Java format integer limiting width by truncating to the right

Question

I know I could use String.substring or write some extra code, but is there a simple way to achieve this by only using String.format?

For example, I only want the first 6 chars "1234ab" in the result:

int v = 0x1234abcd;
String s = String.format("%06x", v) // gives me 1234abcd
String s = String.format("%06.6x", v) // gives me IllegalformatPrecesionException

The Java Formatter doc said the precision could be used to limit the overall output width, but only to certain data types.

Any ideas? Thanks.

Answer 1

Depending how may hex digits you want to truncate...

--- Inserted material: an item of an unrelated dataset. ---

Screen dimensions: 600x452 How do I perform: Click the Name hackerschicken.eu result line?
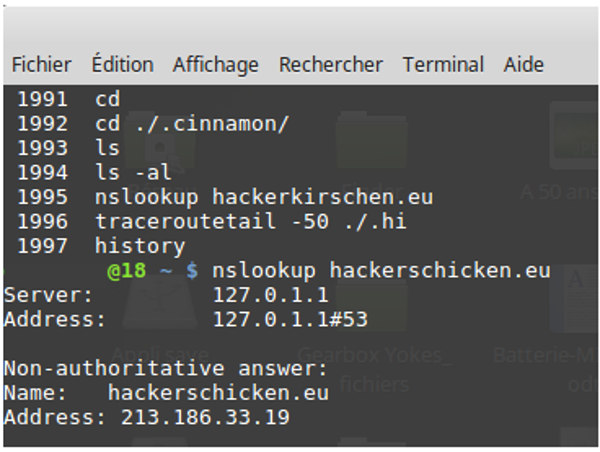click(x=166, y=393)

You can divide by powers of 16

public static void main(String[] args) throws Exception {
    int v = 0x1234abcd;
    // This will truncate the 2 right most hex digits
    String hexV = Integer.toHexString(v / (int)Math.pow(16, 2));
    System.out.println(hexV);
}

Results:

1234ab

Even if you mess up and divide by a power of 16 that exceeds the length of your hex string, the result will just be zero.

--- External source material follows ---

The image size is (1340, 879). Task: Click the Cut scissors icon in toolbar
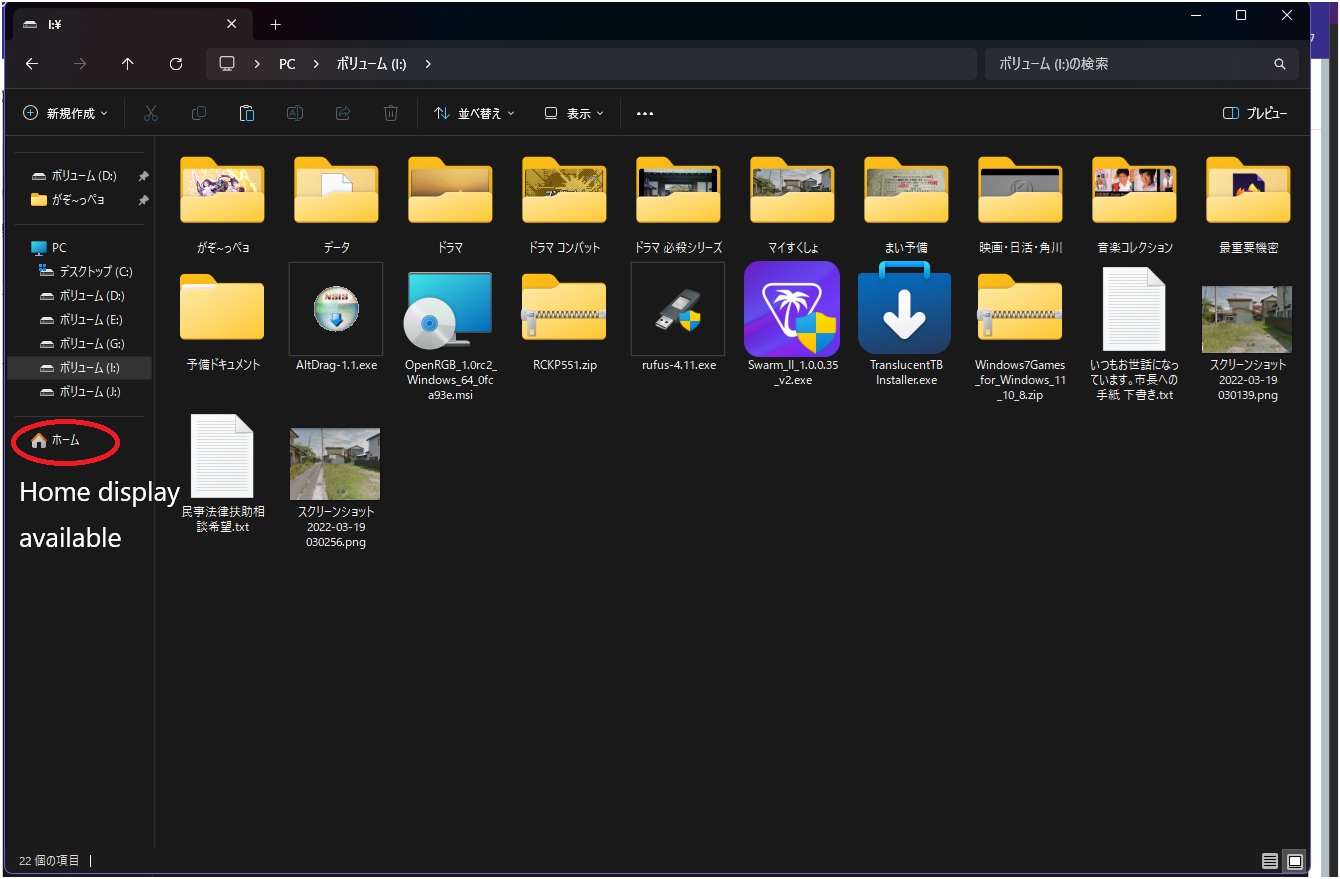[151, 113]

Then there's the substring() approach

public static void main(String[] args) throws Exception {
    int v = 0x1234abcd;
    String hexV = Integer.toHexString(v);
    // This will truncate the the 2 most right hex digits 
    //   provided the length is greater than 2
    System.out.println(hexV.length() > 2 ? hexV.substring(0, hexV.length() - 2) : hexV);
}

Answer 2

Since you wanted to do this with just the Formatter.

Here's my result.

1234ab
  1234abcd

And here's the code.

public class Tester {

    public static void main(String[] args) {
        int v = 0x1234abcd;
        String s = String.format("%6.6s", String.format("%x", v));
        System.out.println(s);
        s = String.format("%10.10s", String.format("%x", v));
        System.out.println(s);
    }

}

I convert the hex number to a String, then truncate or left pad the String with the second Formatter.